** Start RECORD EXTRACTS **

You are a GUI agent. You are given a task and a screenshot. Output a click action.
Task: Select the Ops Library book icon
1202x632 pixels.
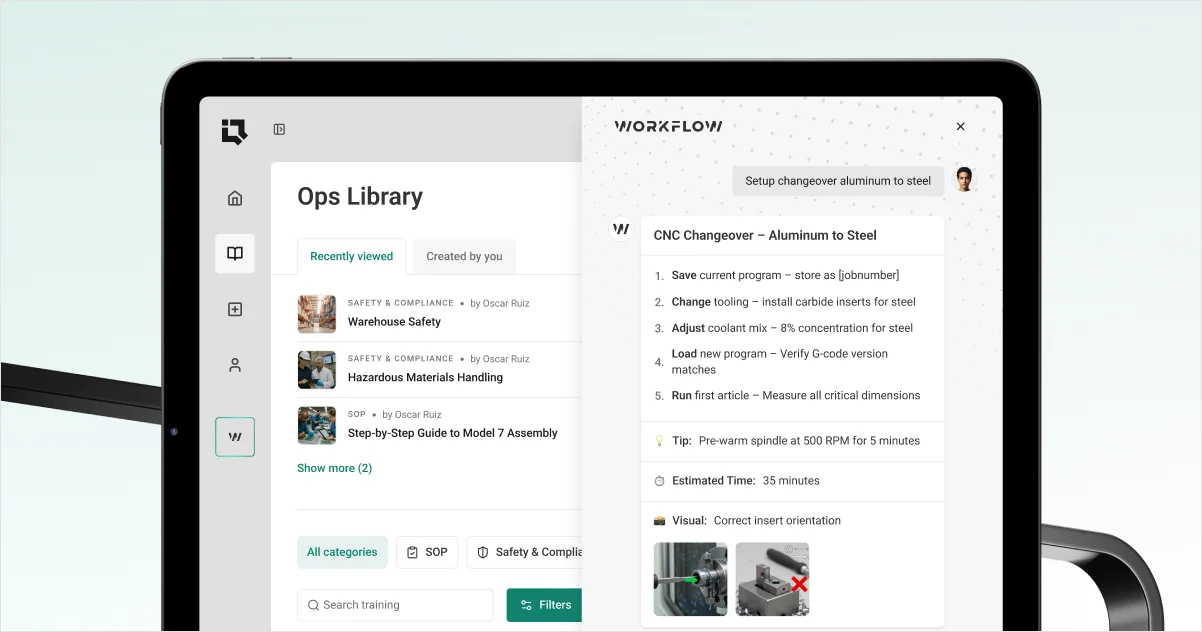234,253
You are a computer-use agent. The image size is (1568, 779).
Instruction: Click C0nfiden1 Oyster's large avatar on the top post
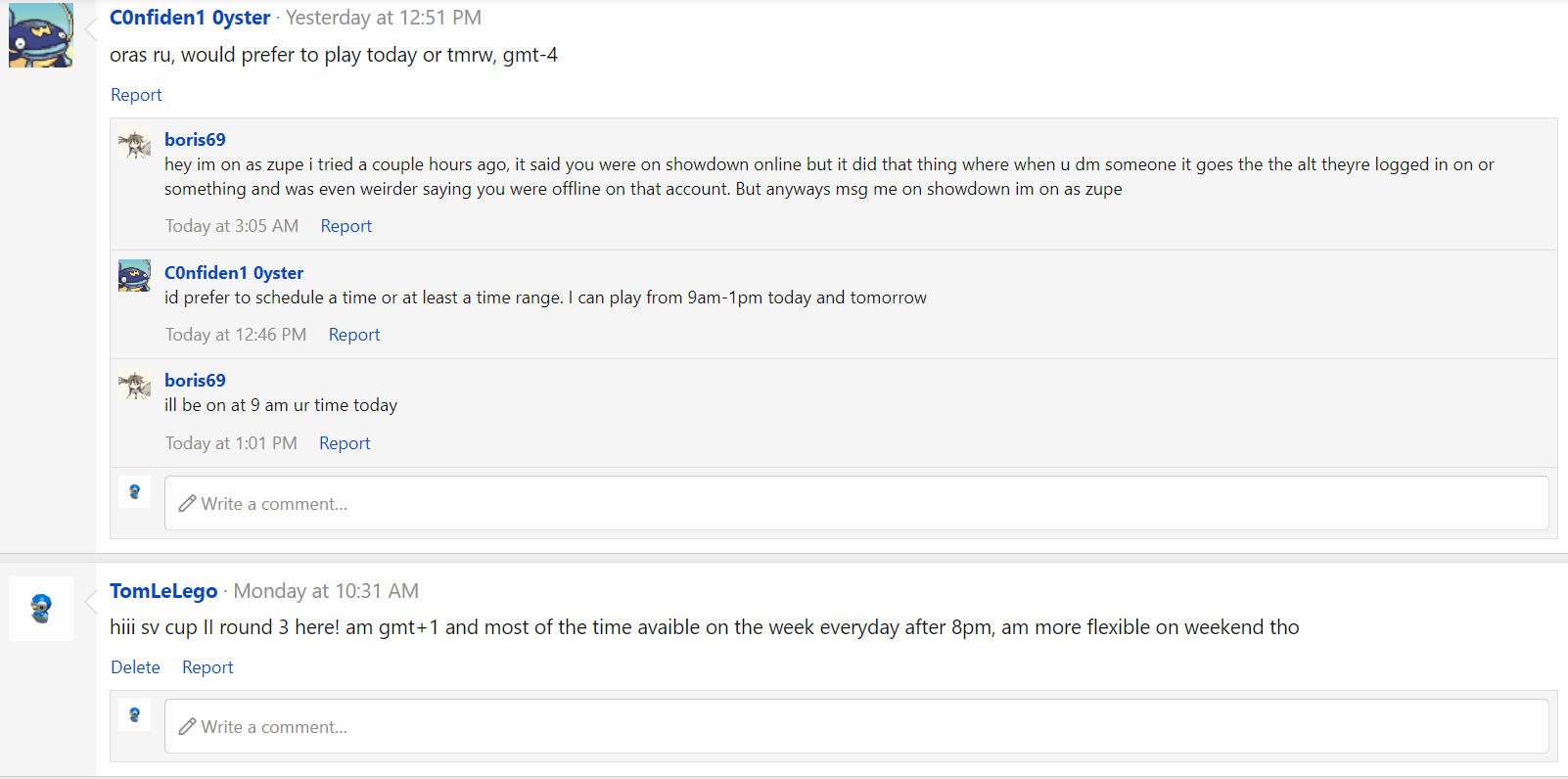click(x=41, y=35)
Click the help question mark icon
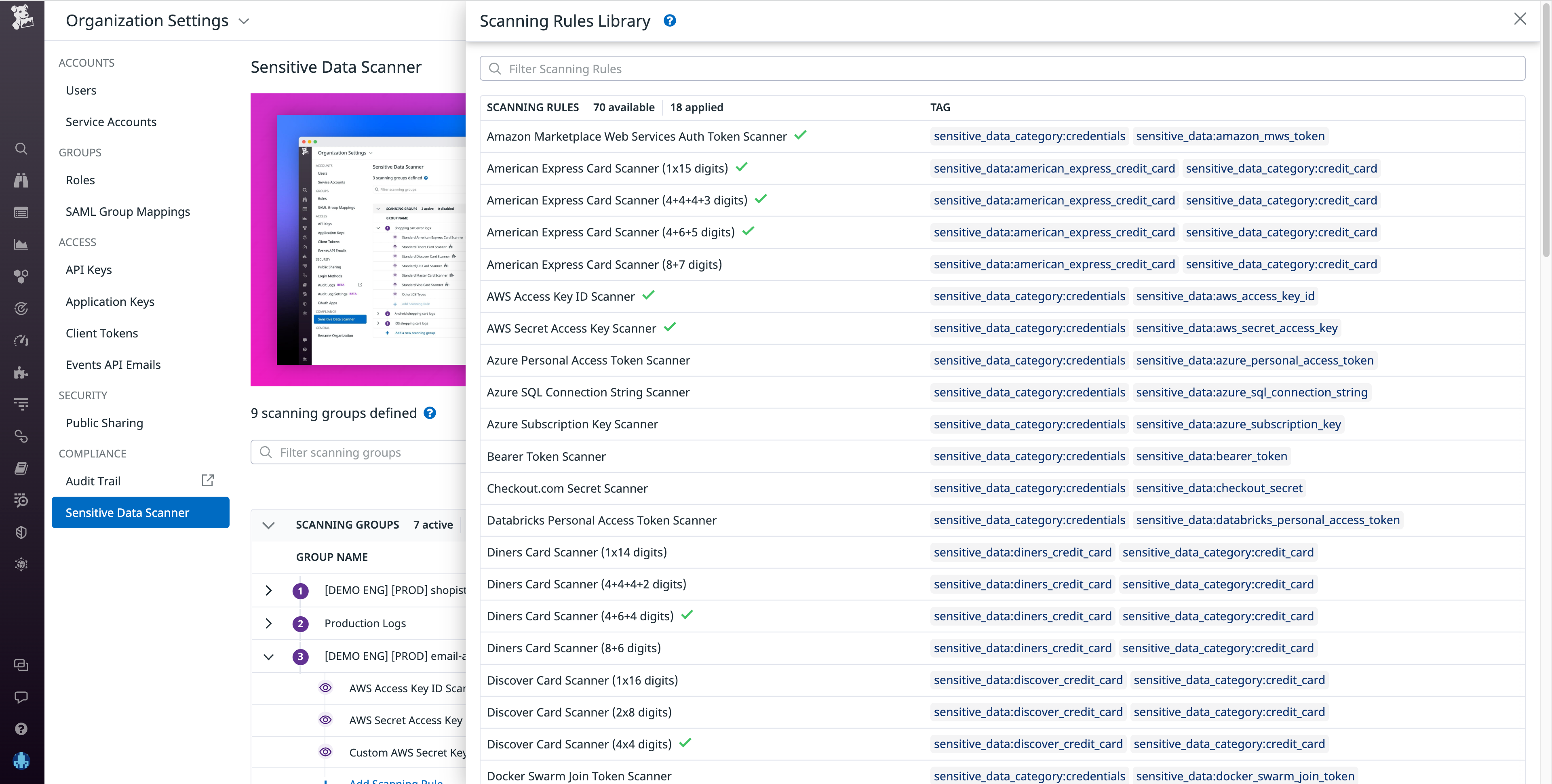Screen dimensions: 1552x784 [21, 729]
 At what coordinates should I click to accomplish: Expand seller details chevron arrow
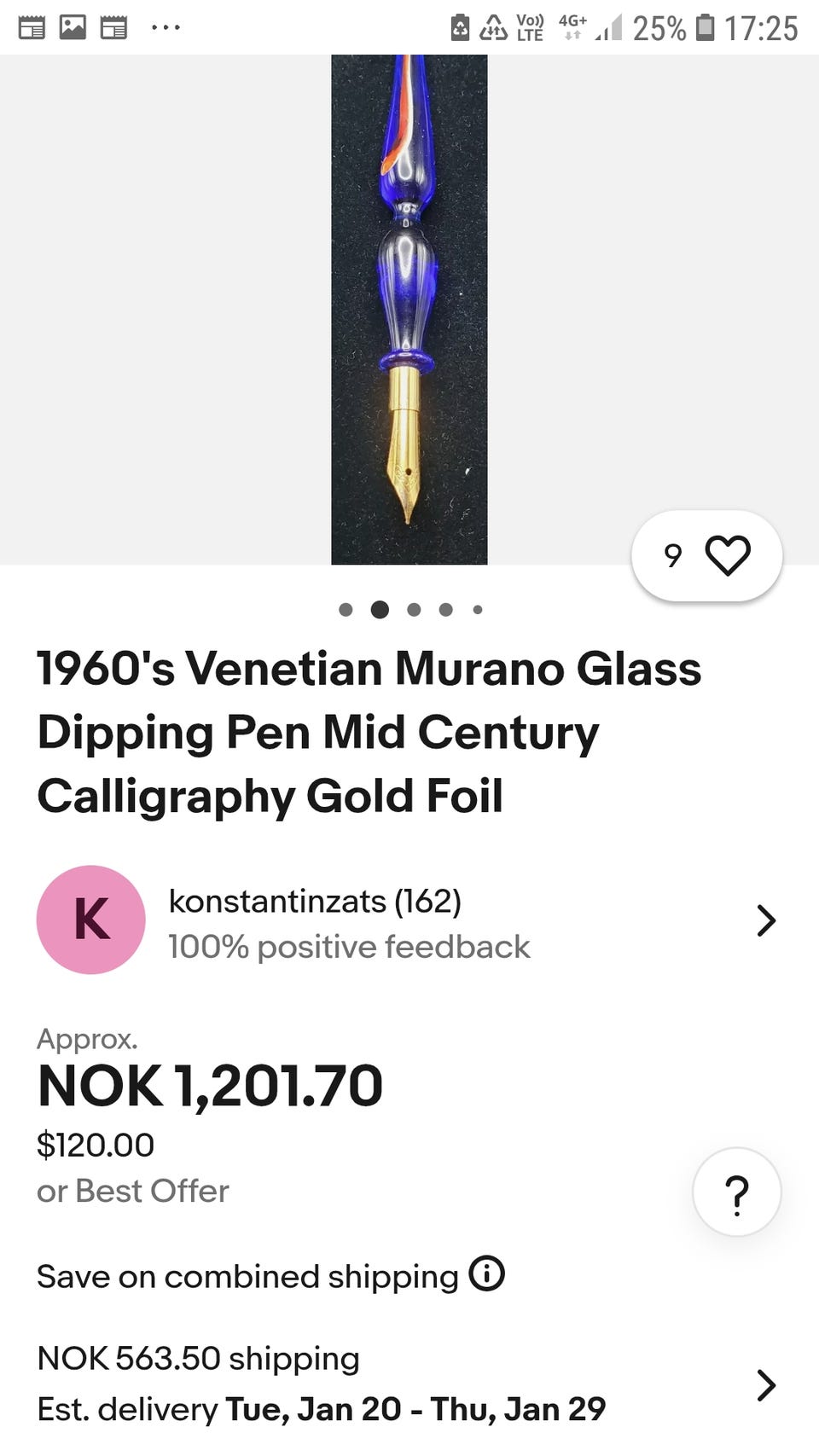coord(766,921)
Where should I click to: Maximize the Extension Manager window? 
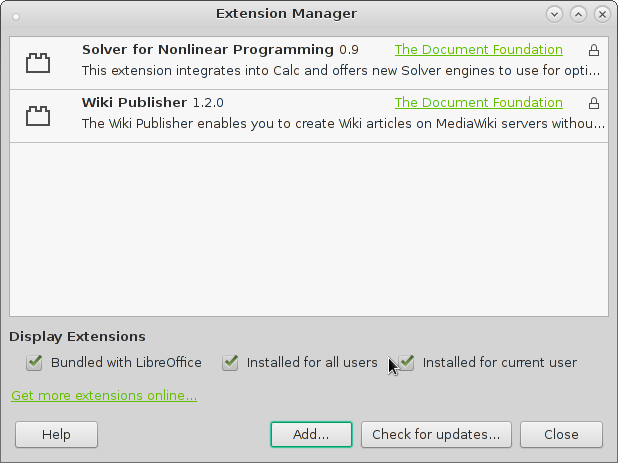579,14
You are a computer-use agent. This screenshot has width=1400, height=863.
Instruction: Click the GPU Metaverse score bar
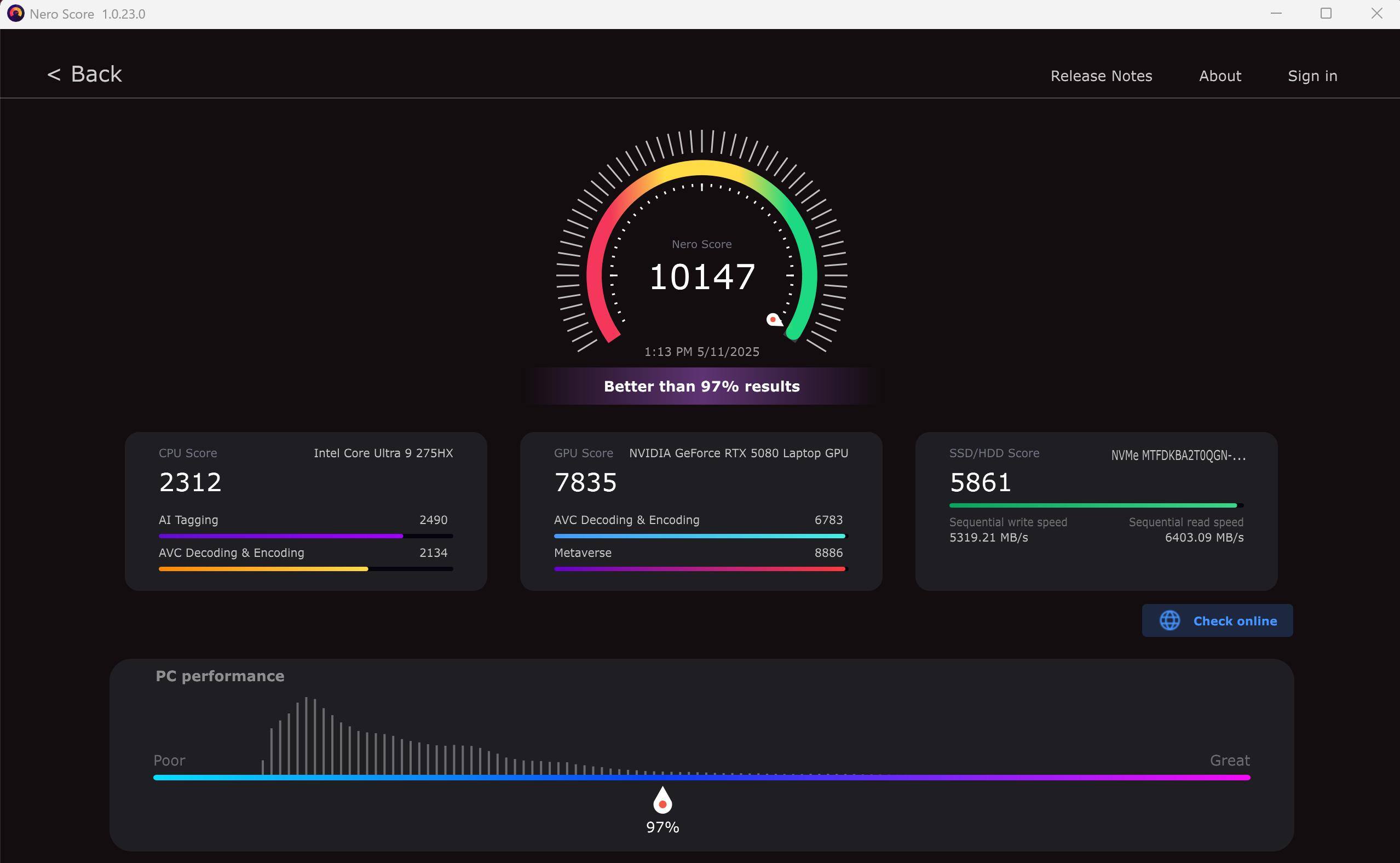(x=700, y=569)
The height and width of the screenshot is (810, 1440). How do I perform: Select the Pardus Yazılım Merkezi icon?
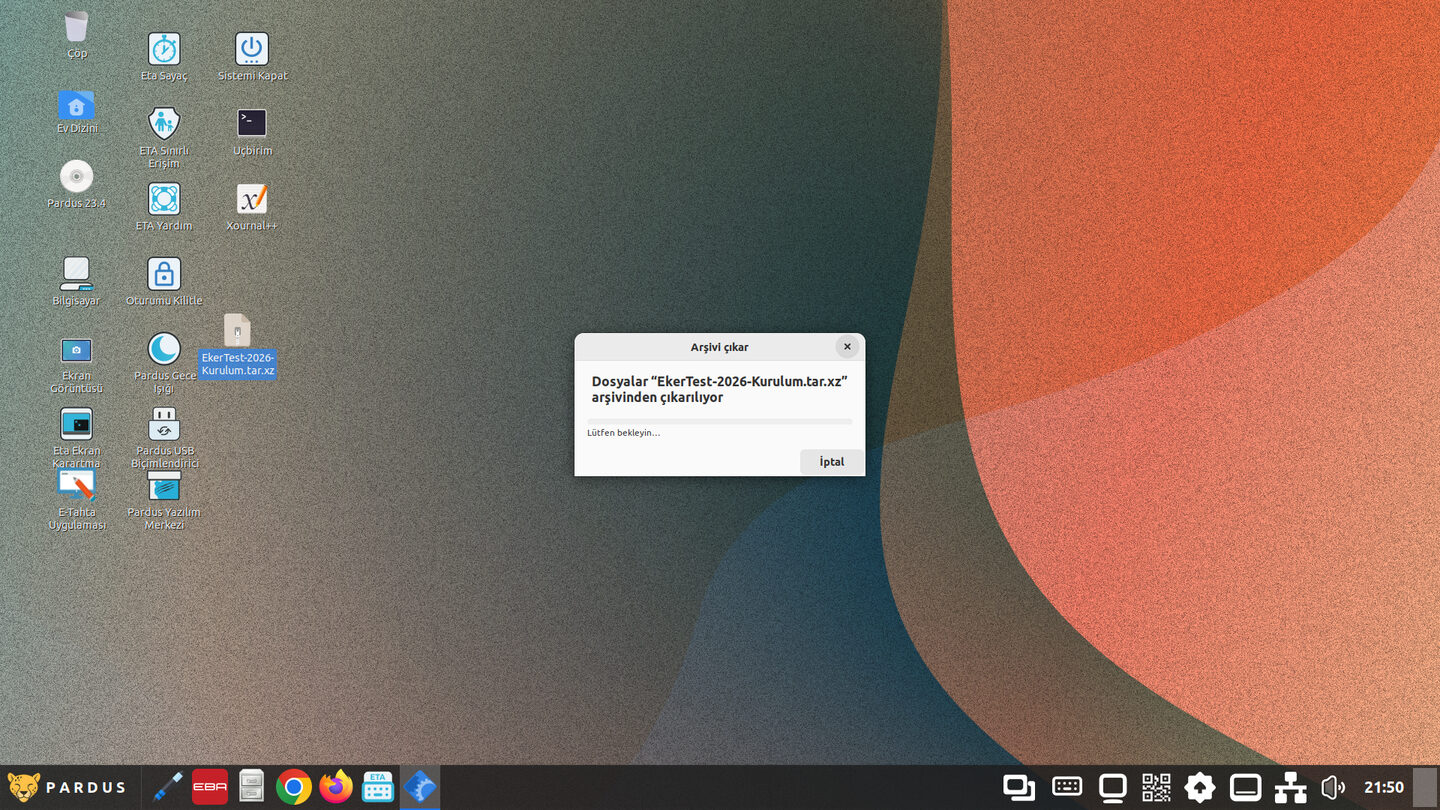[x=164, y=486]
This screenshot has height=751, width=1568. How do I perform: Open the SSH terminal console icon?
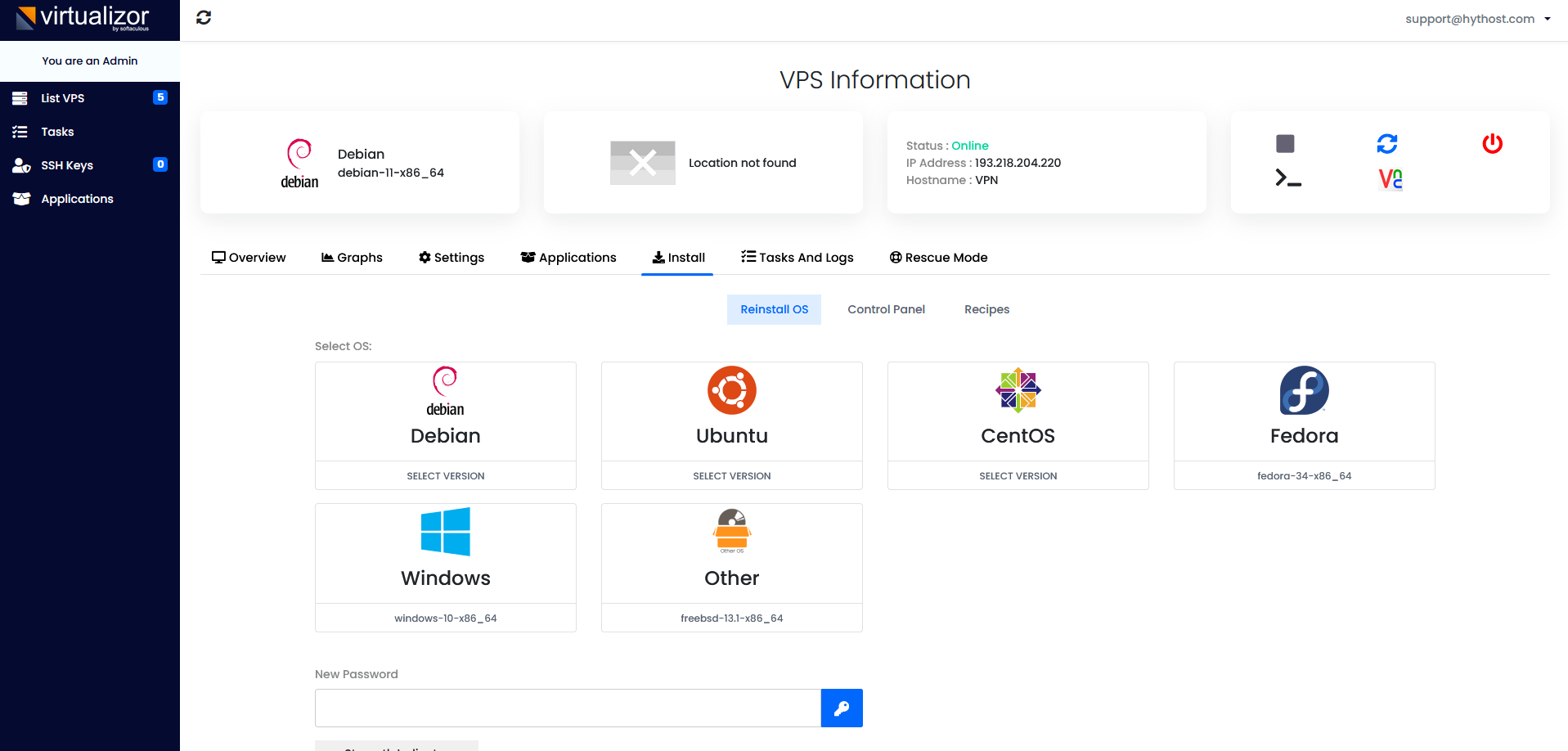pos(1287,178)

** End RECORD EXTRACTS **

■ WHAT IS ASKED ■
Transcribe each line of the material above word for word, omitting the pictures.

■ EXPECTED OUTPUT ■
You are a GUI agent. You are given a task and a screenshot. Output a click action.
Task: Select the Ops Library book icon
1202x632 pixels.
234,253
You are a computer-use agent. The image size is (1568, 779).
Instruction: Click C0nfiden1 Oyster's large avatar on the top post
click(x=41, y=35)
Click the help question mark icon
Screen dimensions: 1552x784 [21, 729]
 At what coordinates should I click to accomplish: Expand seller details chevron arrow
coord(766,921)
Where should I click to: Maximize the Extension Manager window? 
579,14
You are a computer-use agent. This screenshot has width=1400, height=863.
Instruction: Click the GPU Metaverse score bar
(x=700, y=569)
The height and width of the screenshot is (810, 1440). How do I perform: Select the Pardus Yazılım Merkezi icon?
[x=164, y=486]
This screenshot has height=751, width=1568. How do I perform: Open the SSH terminal console icon?
pos(1287,178)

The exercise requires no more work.